ーー・・・
「ほうほうほう、なるほどねー。
つまり、
皇太くんが気になってるってことね。」
うんうん…ん?
「…いや、違う!
そういうことじゃない!!」
「そういうことじゃないって、
顔赤くて、ドキドキして、
好きじゃないー恋じゃないー!って…
「「馬鹿なの?」」
多分私は認めたくないんだ。
皇太くんも私と同じでコンプレックスがあるのにもかかわらず、
実は心が本当に綺麗で、優しくて、
なにしろ自分自身を理解してる。
それに対して私は、
心も醜い上に、優しいわけでもない。
そして、理解…自分自身を認めてない。
それなのに、
好きって軽々しいにも程がある。
王子もどきなんて言葉は、
今の私が最も言えない言葉だ。
「なんかさ、ドタドタ聞こえない?」
「確かに…工事かな?」
確かに、廊下が騒がしいような…。
『野々さん!』
こ、ここここ
「「「皇太くん!?」」」
え!?
なんで!?
目ん玉飛び出すかと思った。
ついでに心臓も。
『さっき、先に走って行っちゃったから、
どうしたんだろって思ってたら、
保健室って聞いたから、
具合悪かったのかと思って…はぁはぁ。
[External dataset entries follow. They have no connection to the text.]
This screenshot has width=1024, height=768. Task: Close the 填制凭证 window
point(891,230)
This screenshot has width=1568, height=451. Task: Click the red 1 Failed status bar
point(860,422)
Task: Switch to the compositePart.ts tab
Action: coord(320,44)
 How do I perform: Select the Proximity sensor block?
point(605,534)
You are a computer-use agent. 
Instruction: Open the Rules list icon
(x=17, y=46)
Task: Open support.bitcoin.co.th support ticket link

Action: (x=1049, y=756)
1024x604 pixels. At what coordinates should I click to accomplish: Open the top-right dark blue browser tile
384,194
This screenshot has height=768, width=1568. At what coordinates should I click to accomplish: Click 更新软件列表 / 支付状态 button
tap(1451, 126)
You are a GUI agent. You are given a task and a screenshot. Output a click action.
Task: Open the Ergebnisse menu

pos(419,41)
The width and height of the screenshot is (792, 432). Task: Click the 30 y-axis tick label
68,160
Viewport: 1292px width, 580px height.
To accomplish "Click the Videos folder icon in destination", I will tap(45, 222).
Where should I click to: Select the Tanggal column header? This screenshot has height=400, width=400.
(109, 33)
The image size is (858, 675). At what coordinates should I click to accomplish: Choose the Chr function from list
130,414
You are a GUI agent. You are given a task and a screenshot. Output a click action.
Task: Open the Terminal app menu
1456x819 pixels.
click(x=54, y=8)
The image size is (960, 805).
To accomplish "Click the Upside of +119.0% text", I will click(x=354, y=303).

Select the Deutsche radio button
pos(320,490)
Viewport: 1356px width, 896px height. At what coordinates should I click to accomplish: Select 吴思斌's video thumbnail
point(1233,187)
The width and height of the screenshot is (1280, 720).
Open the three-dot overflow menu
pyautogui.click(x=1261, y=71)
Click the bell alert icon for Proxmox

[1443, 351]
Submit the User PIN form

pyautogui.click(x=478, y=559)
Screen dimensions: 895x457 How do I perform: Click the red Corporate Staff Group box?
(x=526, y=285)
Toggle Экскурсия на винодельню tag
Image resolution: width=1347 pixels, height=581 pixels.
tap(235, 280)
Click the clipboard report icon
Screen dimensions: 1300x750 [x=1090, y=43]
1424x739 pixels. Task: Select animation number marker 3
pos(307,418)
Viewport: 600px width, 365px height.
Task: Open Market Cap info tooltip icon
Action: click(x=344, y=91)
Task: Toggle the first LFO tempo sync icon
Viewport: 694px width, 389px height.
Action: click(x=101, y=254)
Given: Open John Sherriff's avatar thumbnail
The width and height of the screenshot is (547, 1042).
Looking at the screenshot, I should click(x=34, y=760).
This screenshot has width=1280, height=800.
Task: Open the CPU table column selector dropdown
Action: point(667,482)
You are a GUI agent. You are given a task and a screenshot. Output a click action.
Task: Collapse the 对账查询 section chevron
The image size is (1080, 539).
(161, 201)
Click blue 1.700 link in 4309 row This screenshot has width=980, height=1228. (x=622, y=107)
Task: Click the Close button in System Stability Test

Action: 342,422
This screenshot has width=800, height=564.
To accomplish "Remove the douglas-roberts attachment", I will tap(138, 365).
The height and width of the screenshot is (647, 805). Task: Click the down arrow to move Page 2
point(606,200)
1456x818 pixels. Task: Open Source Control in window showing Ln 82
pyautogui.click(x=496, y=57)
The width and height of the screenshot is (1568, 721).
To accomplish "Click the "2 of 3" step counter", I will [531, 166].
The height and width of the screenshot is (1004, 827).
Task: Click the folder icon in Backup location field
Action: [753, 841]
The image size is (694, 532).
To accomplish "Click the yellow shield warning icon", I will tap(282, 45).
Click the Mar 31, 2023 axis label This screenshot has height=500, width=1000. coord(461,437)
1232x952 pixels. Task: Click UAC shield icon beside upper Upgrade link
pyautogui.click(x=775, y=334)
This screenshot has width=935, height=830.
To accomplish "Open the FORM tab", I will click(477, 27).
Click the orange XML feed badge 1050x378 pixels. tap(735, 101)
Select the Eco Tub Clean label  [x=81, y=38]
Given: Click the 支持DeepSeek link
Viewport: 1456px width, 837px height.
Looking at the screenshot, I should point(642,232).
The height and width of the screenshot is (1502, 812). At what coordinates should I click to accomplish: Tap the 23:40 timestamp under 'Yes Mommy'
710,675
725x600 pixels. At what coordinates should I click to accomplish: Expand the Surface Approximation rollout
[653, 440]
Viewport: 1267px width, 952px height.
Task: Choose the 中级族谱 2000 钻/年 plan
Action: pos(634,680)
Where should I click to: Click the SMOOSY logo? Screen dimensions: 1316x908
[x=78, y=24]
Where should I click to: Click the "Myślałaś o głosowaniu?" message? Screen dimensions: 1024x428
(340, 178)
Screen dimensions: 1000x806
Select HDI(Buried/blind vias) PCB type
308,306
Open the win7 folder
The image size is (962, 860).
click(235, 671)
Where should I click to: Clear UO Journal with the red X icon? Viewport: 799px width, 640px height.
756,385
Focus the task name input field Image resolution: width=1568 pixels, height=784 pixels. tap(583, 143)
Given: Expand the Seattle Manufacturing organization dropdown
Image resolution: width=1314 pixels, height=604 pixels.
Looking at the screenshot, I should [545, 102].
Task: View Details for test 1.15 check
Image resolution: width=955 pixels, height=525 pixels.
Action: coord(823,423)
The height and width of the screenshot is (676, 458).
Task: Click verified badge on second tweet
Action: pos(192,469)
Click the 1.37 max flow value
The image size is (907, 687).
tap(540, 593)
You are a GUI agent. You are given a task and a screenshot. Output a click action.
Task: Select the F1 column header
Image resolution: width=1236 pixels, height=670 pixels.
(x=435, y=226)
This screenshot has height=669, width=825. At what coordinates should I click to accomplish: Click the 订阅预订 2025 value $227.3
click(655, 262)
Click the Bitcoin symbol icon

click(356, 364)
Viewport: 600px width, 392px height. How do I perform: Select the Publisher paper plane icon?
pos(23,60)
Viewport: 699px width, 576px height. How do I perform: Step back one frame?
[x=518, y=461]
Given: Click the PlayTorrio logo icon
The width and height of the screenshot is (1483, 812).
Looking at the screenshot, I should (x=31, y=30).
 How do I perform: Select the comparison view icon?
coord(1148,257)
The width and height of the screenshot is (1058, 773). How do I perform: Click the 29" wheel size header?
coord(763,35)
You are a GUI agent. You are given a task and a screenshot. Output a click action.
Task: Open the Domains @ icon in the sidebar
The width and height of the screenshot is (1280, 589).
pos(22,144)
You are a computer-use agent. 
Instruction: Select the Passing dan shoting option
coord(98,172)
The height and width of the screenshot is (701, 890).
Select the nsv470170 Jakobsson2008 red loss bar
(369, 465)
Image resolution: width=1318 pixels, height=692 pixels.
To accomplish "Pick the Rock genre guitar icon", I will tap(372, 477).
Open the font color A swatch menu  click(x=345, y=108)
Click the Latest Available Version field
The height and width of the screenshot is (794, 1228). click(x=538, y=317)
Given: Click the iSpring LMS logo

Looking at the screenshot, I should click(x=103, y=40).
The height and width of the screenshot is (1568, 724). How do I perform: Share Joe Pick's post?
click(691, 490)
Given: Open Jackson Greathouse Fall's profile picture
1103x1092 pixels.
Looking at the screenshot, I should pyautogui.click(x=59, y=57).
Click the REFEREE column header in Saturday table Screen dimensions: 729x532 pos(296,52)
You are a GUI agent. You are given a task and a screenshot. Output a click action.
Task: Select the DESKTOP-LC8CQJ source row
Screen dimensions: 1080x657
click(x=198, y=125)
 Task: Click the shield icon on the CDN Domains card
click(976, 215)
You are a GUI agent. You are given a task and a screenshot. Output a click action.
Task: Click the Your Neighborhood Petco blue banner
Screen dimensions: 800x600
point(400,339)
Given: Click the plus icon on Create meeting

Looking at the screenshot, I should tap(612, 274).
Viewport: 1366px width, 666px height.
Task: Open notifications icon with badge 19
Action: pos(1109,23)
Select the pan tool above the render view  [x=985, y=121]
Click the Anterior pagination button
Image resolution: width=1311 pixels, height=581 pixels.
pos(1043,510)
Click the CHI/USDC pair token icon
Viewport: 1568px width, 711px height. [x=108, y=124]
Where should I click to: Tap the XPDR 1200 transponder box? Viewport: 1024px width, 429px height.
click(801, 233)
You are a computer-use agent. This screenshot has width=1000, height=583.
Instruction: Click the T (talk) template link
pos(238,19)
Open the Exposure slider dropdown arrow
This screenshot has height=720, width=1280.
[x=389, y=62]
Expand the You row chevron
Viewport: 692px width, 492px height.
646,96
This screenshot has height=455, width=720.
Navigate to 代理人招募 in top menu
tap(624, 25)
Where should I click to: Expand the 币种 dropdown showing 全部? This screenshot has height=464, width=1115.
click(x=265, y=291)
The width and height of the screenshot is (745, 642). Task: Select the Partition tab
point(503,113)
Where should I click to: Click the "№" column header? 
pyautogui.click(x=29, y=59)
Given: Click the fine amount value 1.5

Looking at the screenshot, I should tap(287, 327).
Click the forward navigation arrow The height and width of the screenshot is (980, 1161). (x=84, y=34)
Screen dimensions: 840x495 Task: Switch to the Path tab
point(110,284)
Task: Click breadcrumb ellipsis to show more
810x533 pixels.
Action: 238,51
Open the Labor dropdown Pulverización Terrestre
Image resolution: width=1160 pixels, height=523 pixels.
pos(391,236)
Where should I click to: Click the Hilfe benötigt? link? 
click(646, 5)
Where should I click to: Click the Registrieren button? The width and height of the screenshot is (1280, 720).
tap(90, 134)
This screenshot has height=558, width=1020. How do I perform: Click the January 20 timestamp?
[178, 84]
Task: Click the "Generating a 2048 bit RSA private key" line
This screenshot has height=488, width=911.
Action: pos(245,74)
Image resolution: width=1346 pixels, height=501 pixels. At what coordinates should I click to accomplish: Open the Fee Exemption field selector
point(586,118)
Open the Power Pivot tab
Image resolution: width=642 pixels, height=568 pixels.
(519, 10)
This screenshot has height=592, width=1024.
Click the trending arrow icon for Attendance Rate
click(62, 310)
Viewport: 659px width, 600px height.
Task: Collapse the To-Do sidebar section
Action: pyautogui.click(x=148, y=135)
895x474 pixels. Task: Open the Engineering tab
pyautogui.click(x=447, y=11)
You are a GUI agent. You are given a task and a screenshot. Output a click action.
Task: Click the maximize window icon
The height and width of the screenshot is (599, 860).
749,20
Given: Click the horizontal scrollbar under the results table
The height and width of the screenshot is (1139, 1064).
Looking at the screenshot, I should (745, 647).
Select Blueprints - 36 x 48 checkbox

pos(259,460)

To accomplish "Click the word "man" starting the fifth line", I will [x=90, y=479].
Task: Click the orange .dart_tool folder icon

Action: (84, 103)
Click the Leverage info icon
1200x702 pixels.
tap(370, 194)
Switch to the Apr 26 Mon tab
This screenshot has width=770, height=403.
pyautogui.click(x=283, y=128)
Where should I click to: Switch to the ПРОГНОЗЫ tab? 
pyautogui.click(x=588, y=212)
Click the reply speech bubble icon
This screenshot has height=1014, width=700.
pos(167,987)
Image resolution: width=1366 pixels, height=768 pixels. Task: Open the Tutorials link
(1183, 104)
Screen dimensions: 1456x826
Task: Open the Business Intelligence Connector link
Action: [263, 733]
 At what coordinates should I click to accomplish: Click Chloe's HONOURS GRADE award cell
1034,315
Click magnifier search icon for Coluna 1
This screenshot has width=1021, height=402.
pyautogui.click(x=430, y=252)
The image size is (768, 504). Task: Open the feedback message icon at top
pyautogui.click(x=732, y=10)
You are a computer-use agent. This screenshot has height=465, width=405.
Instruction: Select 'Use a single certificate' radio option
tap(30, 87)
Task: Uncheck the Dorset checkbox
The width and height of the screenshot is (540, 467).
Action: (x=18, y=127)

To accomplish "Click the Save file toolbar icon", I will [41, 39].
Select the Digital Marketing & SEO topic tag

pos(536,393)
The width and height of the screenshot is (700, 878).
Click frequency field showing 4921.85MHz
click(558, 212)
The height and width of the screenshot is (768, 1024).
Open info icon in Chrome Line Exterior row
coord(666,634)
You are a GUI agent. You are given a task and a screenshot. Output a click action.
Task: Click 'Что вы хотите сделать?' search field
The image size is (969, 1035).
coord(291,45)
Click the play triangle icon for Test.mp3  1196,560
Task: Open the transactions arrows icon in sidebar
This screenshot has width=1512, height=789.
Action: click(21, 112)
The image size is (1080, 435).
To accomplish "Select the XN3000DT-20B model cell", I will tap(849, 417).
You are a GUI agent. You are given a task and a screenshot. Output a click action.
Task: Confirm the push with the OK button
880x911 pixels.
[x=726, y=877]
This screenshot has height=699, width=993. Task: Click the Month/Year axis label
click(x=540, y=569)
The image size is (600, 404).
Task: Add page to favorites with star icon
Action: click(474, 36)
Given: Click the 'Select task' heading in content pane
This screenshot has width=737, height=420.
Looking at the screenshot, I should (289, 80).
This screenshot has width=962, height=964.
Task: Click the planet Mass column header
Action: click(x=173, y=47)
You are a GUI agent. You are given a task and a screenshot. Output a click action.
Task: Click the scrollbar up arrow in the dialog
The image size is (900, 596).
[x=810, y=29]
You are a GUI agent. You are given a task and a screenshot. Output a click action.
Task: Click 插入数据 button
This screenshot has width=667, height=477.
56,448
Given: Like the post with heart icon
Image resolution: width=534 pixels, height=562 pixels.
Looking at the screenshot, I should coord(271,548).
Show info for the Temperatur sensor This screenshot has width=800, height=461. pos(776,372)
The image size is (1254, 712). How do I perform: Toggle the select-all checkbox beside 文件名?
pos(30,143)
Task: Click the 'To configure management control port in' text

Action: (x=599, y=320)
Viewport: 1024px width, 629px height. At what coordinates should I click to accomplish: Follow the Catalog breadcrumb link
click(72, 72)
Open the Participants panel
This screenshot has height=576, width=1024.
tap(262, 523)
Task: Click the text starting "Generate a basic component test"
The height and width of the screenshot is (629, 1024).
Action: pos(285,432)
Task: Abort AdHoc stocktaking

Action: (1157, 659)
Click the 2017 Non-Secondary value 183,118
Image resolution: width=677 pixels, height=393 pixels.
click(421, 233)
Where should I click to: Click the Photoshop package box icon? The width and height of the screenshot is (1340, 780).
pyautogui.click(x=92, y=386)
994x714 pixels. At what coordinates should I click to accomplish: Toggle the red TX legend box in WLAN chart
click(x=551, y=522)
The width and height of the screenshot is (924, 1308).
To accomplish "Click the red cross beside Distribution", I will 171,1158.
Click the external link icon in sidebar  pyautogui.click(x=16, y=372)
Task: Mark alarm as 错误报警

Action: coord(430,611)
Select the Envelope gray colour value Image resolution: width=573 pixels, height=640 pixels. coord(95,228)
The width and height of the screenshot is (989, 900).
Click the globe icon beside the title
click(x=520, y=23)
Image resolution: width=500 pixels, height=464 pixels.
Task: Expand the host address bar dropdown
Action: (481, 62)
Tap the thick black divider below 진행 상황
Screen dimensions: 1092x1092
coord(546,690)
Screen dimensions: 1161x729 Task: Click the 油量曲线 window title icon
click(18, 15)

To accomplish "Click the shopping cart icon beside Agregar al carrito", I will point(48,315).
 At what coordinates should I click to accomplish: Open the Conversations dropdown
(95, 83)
』
皇太くん、
めっちゃ疲れてますやん。
そんな、急がなくても…。
「あー、それなら大丈夫ー。
音葉、大したことないから。」
「うん!もー全くー!!」
なんだろ、
お二人さんともめっちゃ棒読みですやん。
笑顔だけは、輝いてるけど。
この瞬間に
私、愛されてるなぁ。
なんて浮かれてたことは絶対に言いませんけどね。